Apportionment: The dividing of a distribution or allotment a loss proportionately with usually insurers with two or more claims that cover the same loss.
Factoring Discount: The factoring discount is the difference between the total undiscounted amount of structured settlement payments being acquired and the total amount paid by the acquirer. Means an amount equal to the excess of the aggregate undiscounted amount of structured settlement payments being acquired in the structured settlement factoring transaction, over the total amount actually paid by the acquirer to the person from whom such structured settlement payments are acquired.
Annual Contract Fee: The fee is usually waived for contracts with high account amounts. This is an annual fee, usually in the low range, paid to the insurance company for administering the contract.
Basis Points: The fees in your annuity also can represent a percentage of your investment.
Prospectus: The financial details of a variable annuity are prepared in a legal document as well as the risks are listed, this document is usually called a prospectus. The Government SEC mandates a requirement that this legal document be presented to consumers before purchasing an annuity.
Structured Settlement: A structured settlement is usually a way of paying the injured party in a lawsuit. Instead of paying all the money the court judge decides up front, the injured party gets periodic payments over time to fulfill the court ordered settlement. Sometimes the structured settlement is started after an initial lump sum is paid then the remainder or the arranged settlement from the court is put in to a long payment policy. This is normally a type of secure annuity. Annuity payments every month or periodic payments are then sent to the injured and over usually long periods of time the settlement is paid in full. The laws have been adjusted so that the structured settlement receiver can get lump sum money amounts from the annuity in lieu of a set of planned payments or the entire remainder of the structured settlement can be paid in a lump sum. This has to be done with a settlement purchaser company and the courts and judge must see the request and approve it at the judge level. The lump some is always less then the real amount if the injured would have waited. The settlement owner pursuing a lump sum must show a reasonable and responsible need for the funds. The judge will determine if a lump sum will be permitted to the settlement owner.

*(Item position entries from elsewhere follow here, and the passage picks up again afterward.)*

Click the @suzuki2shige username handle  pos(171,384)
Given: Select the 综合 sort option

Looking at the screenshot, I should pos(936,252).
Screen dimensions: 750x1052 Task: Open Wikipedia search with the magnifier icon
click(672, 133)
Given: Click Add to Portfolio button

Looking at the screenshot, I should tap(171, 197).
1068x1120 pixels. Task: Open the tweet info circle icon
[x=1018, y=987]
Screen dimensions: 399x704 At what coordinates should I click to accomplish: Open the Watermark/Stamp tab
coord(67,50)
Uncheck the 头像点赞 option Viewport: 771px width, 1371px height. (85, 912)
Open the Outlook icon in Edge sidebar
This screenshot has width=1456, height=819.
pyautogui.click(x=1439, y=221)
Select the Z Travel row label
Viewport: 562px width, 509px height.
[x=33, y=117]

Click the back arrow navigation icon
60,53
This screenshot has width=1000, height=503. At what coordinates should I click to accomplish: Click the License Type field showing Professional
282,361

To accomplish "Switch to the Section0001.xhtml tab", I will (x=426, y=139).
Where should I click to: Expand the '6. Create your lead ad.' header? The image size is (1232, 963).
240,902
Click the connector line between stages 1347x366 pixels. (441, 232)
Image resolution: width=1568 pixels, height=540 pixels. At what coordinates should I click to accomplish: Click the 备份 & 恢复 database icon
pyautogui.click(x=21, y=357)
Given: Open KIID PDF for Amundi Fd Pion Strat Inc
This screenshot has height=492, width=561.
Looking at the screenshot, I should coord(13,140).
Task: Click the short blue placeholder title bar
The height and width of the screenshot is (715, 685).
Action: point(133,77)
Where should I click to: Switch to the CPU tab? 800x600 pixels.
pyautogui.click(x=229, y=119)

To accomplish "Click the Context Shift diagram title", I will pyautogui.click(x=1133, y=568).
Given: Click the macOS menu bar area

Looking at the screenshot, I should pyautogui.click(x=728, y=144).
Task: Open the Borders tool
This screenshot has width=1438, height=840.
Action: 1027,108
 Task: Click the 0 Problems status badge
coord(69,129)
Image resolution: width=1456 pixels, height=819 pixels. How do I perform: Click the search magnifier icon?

Cash value: The funds available in cash upon surrender of a permanent life insurance policy. This is also called cash surrender value.
Tax Deferral: The funds that accumulate in your annuity that grows tax-deferred, you do not pay taxes on it until you begin receiving annuity payments.
Income Variable Fund: The goal of this type of fund is to invest in companies or asset groups that the investing manager thinks will deliver a steady amount of income to the fund, often through dividends. This fund is sometimes mentioned as an equity income variable fund.
Free withdrawal: The maximum withdrawal is normally up to ten and half percent of the annuity value. A condition in many deferred annuities that allows for early withdrawal without an insurance company regulated fine. Taxation penalties can apply if you withdraw funds before reaching age fifty nine and half.
Secondary Payee: The party designated to get any guaranteed payments from an annuity after the death of the measuring life.
Lump Sum Payment: A lump sum is many times offered instead of payments over time, the both are offered and the person receiving must make a choice. The funds or money of a lump sum settlement offer is always much lower than if periodic payments were made over time. Inflation and present value of money is often a reason to take a lump sum from a settlement or early payments being purchased from an annuity. Lump sums can also be payments from an annuity contract, on a specific date in the future, usually built into a plan to deal with foreseeable requirements such as education, vehicle or other.